Ethanol losing the information war on capitol hill

Source: By John Siciliano and Jos Siegel, Washington Examiner • Posted: Tuesday, April 9, 2019

A week spent lobbying on Capitol Hill left a major ethanol coalition dismayed by lawmakers’ lack of understanding of the problems facing the industry.

One of the biggest shockers for the ethanol lobby was that lawmakers, primarily Republicans, thought that President Trump’s plan to allow for higher blends of ethanol to be sold year-round was a done deal.

“For a lot of lawmakers, they thought the E15 [15-percent ethanol blend] issue was sort of dealt with already,” Brian Jennings, president and CEO of the American Coalition for Ethanol, told John. He said that they heard a lot of: “It’s already taken care for you, right?”

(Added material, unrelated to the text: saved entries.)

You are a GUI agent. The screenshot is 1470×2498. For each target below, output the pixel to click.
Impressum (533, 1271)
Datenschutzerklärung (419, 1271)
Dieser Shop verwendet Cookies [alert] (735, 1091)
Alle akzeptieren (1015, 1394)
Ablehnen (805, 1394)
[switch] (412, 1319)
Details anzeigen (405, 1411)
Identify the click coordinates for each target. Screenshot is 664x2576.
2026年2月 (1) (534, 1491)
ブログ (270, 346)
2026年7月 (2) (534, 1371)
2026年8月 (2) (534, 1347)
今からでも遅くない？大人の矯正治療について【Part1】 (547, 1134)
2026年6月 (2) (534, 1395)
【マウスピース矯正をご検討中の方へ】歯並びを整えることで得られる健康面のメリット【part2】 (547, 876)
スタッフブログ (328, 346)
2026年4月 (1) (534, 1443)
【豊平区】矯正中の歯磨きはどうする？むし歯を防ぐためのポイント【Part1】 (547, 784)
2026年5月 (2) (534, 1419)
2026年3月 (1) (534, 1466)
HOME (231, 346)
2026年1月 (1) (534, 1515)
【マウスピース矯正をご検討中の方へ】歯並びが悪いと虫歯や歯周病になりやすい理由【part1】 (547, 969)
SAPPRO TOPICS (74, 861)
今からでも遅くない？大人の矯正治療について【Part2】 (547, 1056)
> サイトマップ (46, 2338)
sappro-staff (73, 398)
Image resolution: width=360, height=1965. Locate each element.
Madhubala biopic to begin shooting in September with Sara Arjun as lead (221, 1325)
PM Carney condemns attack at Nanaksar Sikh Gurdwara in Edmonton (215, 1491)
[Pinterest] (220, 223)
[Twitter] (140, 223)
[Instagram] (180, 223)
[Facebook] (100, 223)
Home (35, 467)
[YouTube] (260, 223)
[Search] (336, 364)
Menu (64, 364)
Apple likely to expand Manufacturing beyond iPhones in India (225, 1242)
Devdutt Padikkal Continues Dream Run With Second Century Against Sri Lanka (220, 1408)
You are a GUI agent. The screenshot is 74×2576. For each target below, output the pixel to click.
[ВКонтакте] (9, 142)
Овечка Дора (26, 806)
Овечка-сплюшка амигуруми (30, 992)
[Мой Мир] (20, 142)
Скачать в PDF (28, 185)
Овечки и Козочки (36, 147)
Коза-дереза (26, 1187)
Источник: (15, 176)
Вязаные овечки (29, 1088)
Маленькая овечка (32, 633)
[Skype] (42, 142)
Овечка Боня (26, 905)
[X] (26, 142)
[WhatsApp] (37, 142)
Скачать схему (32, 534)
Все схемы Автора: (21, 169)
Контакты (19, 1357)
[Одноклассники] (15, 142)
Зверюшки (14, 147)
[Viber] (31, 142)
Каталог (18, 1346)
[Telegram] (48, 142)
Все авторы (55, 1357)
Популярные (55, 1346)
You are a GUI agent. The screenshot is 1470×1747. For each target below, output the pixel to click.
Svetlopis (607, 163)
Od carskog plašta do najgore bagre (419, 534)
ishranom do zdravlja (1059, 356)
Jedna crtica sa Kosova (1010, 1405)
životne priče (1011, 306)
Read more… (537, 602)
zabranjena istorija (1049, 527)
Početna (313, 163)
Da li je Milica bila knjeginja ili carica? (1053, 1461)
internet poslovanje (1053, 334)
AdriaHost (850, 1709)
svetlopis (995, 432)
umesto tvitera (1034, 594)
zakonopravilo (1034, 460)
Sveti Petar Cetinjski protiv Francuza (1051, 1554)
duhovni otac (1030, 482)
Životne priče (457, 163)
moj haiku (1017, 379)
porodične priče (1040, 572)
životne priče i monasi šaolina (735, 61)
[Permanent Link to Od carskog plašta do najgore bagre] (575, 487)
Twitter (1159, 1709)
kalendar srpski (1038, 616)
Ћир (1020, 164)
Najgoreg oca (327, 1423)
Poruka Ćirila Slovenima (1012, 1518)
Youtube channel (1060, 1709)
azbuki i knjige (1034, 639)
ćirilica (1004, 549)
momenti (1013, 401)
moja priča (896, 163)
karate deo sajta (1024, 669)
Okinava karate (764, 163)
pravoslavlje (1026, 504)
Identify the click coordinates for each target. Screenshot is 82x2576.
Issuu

The problem with that perception is that it isn’t taken care of — far from it — despite Trump making it a key part of his agenda in 2019.

In fact, the proposed rule at the Environmental Protection Agency to lift restrictions on E15 ethanol fuel blends has only just begun to work its way through the administrative process, with the oil industry already threatening to sue if it’s approved.

Jennings and his members were on the Hill last week with the intent of getting lawmakers up to speed with the significant problems they have with the pending EPA ethanol plan. However, the feedback they received from members means they have to rethink their lobbying and education campaigns.

Jennings said he and his members had to spend time clarifying that “no, it’s not taken care of for us,” and then go into the details of the EPA rule, which would actually do the opposite of Trump’s intended result by restricting sales of E15.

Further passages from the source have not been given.